Straight men find the smell of women’s reproductive hormones attractive, scientists report today in the journal Proceedings of the Royal Society B. The discovery suggests women’s body odor is a cue for fertility.

The Scent Of A Woman

What attracts one person to another is a perennial question. When looking for the answer, scientists have long focused on appearance. Limb length, body proportions, and facial symmetry are a few physical attributes that have made the list. But, in addition to our physical differences, everyone has his or her own personal perfume, a signature aroma that is as unique to an individual as a fingerprint. Picking up on these fragrant clues could sway our decisions regarding romantic partners as well.

Janek Lobmaier, a social psychologist at the University of Bern in Switzerland, wanted to find out whether some women smell universally more pleasing than others, or if it’s perhaps more a matter of personal taste, er, smell. So, he put more than 50 straight men to a smell test involving 30 healthy women’s body odors.

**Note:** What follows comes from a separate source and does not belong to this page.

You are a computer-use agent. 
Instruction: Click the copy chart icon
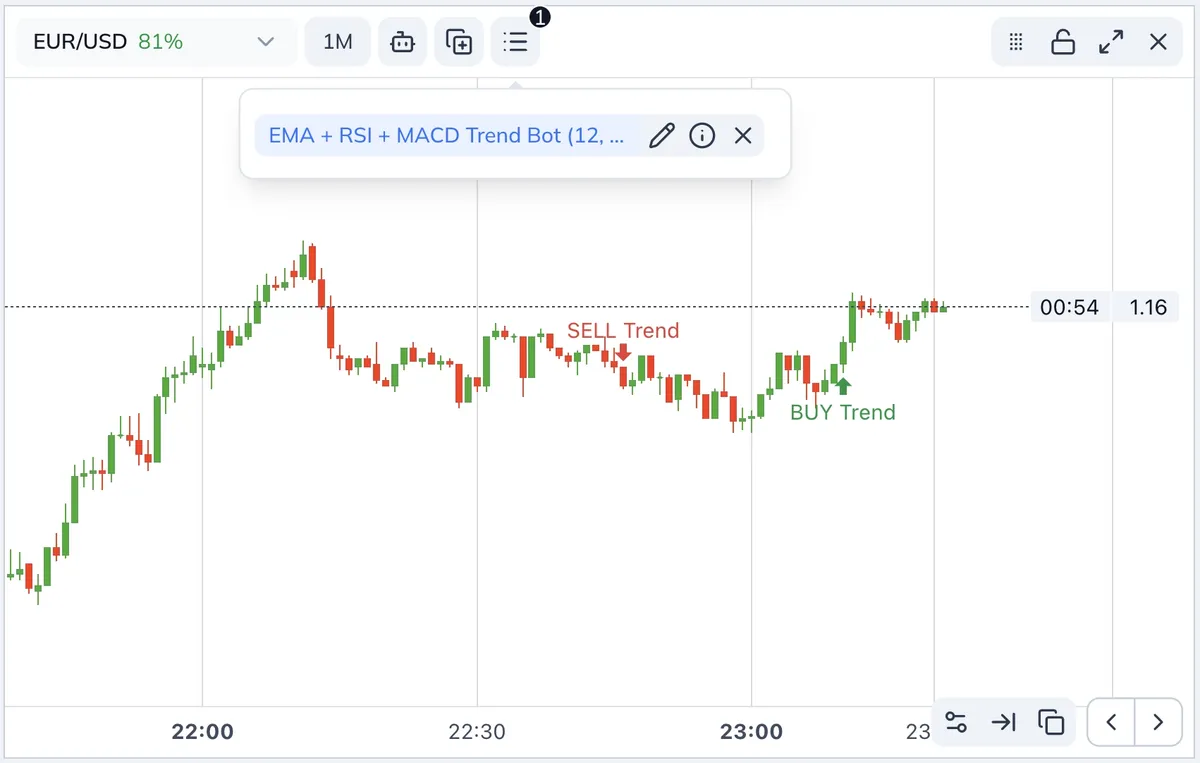[x=1050, y=722]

Healthy, non-pregnant young women with normal menstrual cycles swabbed their armpits with cotton pads on nights when their levels of luteinizing hormone were at their highest, a sign that the women were at the most fertile point in their cycles. They also collected saliva samples so the researchers could measure their reproductive and stress hormone levels.

When the men sniff tested the cotton pads and rated how pleasing they found the fragrance, they mostly agreed on which ones they found most attractive. “This suggests that body odor attractiveness does not lie in ‘the nose of the smeller,’” Lobmaier said.

Smell Signals

Lobmaier and team wondered whether the women’s reproductive hormone levels might account for the men’s preference.

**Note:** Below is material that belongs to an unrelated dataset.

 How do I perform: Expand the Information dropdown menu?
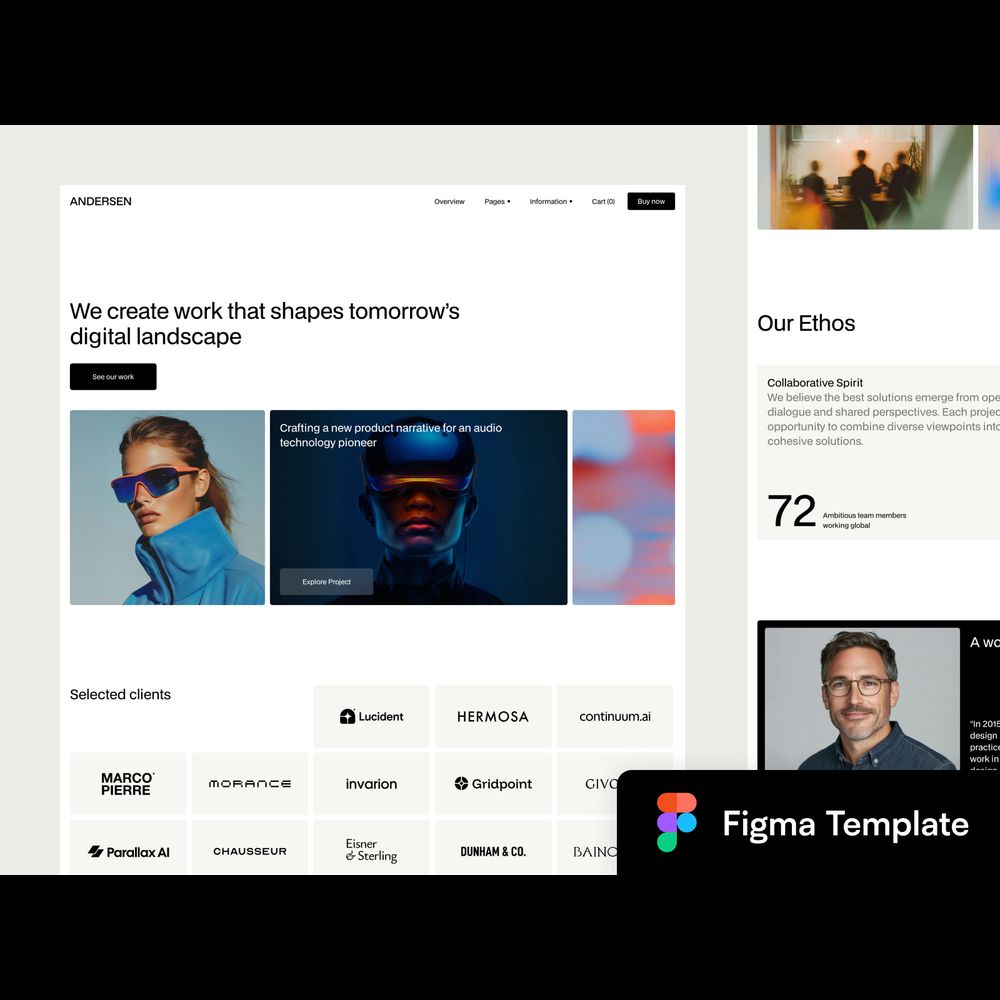pyautogui.click(x=551, y=202)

When the researchers examined the levels of the women’s reproductive hormones, they found two that explained the allure of their scents. High levels of estradiol, an estrogen steroid hormone that triggers luteinizing hormone production leading to ovulation, and low levels of progesterone, another steroid hormone, made for the most appealing aromas. This means that body odor acts as a signal for when women are most likely to become pregnant, something that men have been evolutionarily conditioned to prefer.

If they want to pass their genes on “men should generally prefer women who signal high reproductive health and fertility,” Lobmaier said, since elevated levels of reproductive hormones increase the likelihood of conception.

“It is intriguing to find that these probably ancient mechanisms still work today,” he said.